Indeed, this freedom we are all looking for and that some find with jazz, needs to be placed in a broader context, the context of life, everyday life, society... As we know, jazz was born out of the meeting between blacks and whites into a non-egalitarian America characterized by slavery, one of the saddest episodes of human history. From this violence, blues was born in order to express the deepest feelings, andin order to taste a form of freedom. Jazz is the continuity and History has made some progress. The forms of jazz as well have developed, but its essence remains the same.

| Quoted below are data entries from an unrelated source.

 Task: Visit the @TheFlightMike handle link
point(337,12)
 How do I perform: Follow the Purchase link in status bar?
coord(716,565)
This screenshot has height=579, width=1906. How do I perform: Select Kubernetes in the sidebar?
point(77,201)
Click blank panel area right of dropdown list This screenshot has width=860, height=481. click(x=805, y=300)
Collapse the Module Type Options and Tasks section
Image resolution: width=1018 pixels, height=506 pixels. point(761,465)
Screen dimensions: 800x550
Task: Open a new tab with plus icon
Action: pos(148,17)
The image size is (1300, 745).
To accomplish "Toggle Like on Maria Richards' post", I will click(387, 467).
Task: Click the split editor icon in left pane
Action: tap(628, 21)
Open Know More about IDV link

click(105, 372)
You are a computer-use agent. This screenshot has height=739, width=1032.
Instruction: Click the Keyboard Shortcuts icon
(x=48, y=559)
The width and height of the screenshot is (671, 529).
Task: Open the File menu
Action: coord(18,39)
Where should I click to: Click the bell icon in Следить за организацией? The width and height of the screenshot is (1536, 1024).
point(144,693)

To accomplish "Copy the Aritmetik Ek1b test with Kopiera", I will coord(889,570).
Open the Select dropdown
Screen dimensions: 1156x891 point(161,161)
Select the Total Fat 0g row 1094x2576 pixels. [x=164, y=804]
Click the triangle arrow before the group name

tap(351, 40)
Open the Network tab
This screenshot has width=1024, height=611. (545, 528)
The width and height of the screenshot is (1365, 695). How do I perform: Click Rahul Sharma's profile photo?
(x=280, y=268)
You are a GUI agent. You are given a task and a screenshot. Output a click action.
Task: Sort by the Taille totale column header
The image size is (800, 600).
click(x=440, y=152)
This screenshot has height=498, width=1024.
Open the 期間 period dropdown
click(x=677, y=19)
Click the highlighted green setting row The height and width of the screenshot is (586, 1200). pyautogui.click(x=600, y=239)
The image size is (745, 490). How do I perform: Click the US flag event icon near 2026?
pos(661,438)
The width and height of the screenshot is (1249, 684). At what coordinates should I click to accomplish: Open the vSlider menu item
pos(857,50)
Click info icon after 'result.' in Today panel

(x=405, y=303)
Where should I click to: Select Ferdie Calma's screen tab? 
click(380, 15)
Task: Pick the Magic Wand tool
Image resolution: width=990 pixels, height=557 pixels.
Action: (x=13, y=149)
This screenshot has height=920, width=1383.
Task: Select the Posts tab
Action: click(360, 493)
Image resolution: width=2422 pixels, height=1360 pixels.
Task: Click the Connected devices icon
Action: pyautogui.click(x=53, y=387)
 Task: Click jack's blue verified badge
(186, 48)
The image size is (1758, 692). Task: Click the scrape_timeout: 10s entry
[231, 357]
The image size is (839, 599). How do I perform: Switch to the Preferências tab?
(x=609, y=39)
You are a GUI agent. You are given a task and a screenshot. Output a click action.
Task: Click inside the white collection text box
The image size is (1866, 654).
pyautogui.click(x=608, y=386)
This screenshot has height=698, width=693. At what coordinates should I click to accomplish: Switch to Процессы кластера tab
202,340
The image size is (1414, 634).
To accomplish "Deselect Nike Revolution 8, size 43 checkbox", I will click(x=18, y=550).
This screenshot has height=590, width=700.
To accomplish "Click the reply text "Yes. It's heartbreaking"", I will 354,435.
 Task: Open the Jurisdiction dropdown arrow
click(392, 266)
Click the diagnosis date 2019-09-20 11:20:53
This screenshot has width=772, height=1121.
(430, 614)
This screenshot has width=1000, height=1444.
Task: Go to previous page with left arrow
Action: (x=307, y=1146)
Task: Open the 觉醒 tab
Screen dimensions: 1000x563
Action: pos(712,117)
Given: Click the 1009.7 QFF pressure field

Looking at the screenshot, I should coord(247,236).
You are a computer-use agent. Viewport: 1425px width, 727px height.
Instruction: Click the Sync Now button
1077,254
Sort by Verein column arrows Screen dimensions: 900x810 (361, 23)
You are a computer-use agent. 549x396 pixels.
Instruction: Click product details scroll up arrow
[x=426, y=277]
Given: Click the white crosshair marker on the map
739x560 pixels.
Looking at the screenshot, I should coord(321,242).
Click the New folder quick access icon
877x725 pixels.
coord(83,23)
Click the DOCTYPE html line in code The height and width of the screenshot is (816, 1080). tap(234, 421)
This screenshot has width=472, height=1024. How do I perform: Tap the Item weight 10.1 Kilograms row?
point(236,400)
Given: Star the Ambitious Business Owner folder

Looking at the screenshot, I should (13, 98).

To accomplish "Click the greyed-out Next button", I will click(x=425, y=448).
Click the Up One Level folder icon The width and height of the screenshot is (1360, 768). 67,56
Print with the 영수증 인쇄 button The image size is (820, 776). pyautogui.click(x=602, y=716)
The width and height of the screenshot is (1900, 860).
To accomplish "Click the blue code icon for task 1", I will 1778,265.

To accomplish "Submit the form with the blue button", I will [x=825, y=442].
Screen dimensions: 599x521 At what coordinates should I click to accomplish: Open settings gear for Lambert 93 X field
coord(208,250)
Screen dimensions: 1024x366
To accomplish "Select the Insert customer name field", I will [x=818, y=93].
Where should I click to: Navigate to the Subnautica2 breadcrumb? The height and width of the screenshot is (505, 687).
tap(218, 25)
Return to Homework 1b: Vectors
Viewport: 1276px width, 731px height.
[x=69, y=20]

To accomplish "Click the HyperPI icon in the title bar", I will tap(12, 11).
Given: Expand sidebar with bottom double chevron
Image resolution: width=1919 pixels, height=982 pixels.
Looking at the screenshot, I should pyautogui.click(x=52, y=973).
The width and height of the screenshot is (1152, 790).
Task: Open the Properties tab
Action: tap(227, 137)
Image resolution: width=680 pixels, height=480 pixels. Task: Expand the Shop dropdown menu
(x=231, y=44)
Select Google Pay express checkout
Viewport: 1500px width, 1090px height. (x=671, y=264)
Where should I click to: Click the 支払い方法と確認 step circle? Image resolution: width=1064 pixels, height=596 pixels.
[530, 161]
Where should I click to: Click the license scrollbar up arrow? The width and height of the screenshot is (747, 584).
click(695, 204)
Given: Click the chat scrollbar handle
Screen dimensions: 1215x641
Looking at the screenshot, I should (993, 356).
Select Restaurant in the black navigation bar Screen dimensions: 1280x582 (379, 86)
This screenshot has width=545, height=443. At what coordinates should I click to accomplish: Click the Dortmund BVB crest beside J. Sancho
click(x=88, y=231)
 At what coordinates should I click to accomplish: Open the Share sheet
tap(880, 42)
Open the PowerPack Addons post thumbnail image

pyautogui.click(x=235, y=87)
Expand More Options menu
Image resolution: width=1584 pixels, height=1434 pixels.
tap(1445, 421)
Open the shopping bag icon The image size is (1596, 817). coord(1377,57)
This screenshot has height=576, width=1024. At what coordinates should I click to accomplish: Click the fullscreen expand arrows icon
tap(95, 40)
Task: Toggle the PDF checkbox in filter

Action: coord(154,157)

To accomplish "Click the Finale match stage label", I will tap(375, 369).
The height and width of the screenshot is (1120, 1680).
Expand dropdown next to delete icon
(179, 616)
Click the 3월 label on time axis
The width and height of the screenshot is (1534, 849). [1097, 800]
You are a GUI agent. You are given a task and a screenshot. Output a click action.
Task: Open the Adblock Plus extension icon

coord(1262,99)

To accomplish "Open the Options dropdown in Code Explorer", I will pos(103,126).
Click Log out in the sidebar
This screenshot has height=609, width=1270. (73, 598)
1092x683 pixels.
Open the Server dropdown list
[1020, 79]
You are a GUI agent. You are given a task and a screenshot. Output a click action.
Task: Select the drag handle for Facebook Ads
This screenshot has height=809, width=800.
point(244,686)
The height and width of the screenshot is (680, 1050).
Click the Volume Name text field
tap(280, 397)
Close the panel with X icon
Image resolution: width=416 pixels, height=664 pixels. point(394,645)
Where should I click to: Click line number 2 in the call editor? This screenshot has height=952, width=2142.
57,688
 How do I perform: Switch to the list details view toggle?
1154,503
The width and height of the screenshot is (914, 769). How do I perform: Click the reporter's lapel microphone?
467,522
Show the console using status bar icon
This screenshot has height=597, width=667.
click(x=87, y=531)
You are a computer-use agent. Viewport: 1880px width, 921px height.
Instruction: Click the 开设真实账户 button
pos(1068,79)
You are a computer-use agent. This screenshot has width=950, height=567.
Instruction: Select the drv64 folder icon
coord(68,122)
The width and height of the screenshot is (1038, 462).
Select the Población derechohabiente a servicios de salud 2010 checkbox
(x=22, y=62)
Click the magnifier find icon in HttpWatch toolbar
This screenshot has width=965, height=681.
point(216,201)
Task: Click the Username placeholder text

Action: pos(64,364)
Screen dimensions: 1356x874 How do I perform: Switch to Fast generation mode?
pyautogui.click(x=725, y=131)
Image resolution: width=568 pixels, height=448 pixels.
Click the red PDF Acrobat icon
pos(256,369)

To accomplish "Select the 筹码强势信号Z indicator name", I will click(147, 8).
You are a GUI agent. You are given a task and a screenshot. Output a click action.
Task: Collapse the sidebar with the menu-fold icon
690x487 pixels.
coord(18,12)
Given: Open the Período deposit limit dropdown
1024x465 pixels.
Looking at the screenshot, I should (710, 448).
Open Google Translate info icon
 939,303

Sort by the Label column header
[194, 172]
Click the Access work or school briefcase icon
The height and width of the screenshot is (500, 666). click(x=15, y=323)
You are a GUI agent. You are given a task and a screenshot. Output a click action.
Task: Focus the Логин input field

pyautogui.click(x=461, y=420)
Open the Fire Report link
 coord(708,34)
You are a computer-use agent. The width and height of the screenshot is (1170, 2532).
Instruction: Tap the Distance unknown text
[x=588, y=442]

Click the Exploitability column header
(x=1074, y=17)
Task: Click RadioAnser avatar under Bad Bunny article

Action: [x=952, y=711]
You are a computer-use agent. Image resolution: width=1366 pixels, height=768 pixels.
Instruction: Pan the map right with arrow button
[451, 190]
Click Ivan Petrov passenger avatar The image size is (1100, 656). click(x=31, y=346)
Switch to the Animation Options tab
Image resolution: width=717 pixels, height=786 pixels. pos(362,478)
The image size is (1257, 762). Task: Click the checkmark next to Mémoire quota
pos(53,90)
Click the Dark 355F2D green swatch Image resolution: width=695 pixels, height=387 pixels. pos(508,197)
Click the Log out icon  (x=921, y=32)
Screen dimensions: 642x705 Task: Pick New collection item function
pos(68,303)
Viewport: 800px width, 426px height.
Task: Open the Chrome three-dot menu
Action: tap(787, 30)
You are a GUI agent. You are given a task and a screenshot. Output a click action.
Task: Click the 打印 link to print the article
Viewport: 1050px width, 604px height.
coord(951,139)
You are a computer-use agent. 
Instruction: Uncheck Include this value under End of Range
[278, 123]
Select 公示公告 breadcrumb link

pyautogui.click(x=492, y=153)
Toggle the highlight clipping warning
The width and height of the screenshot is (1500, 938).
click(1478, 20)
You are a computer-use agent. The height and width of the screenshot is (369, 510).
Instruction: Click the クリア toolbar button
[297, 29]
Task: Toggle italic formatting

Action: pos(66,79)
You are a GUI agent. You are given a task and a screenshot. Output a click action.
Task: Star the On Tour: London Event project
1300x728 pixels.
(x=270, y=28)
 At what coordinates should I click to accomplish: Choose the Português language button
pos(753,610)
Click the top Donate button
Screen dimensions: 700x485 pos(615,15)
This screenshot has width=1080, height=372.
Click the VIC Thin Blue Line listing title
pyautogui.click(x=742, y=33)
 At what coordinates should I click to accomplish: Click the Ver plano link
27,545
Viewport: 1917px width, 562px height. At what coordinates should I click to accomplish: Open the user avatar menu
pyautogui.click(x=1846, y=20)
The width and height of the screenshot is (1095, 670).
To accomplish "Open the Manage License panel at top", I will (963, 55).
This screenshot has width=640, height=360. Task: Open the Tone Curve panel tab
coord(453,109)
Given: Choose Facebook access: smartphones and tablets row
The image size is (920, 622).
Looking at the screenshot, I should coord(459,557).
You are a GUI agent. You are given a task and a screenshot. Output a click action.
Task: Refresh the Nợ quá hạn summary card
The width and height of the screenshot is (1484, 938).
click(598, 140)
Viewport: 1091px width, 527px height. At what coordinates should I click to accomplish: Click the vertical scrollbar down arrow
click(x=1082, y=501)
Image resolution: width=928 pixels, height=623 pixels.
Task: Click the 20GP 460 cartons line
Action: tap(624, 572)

Also, even before this meeting on the soil of the Americas, the germ of blues was already an integral part of the soul of African music. I realize that when I play with a character like Majid Bekkas,his gnawa singing makes me think of the sources of blues music. And similarly, when we play together we let the elements of Mandinka, Arab, gnawa, Indian, Andalusian and jazz music naturally cross, the result being a mixed jazz born from new encounters. This is, in my view, a jazz that has the same essence as the one born in the United States, because even if the form is different, it expresses a powerful groove, it is imbued with blues, it is melodic, playful, it cries out sometimes, it can prove to be joyful or deep, fragile or powerful. But it is lively and free, and above all, it is grounded in the present moment, it is jazz indeed !

In our society controlled by appearances, even the more libertarian forms of expression such as jazz suffer labelling. The conversion of music into a commercial product reinforced the importance of these labels, and the problem we have now is that these labels are everywhere, they are always simplistic and limited to giving a style name where there was originally a meaning. « This is not jazz anymore », this is something that has often been read or heard since the ‘40s, every time musicians were making the forms evolve. Inevitable trap of appearances, some did not recognise freedom on the grounds that jazz had changed.

Today jazz has taken many different forms, freedom tries to fit in a variety of styles. It is nothing to be afraid of, as we should not be afraid of the mixing of populations. This is the way humanity evolves, by meeting each other, through exploration, discovery and through this taste for freedom ever renewed. We realize that beyond style, jazz represents a certain attitude towards life. An art of the present. All this put together, the love for improvisation, the need for freedom and its expression, the taste for the present, for meeting others, the ability to integrate the most diverse cultural forms, all this, represents a true philosophy of life, a commitment itself. A commitment of oneself.

In this regard, the essence of jazz – and of improvisation in general – cannot be separated from the consciousness of our freedom, and from the way we position ourselves in relation to it in this world.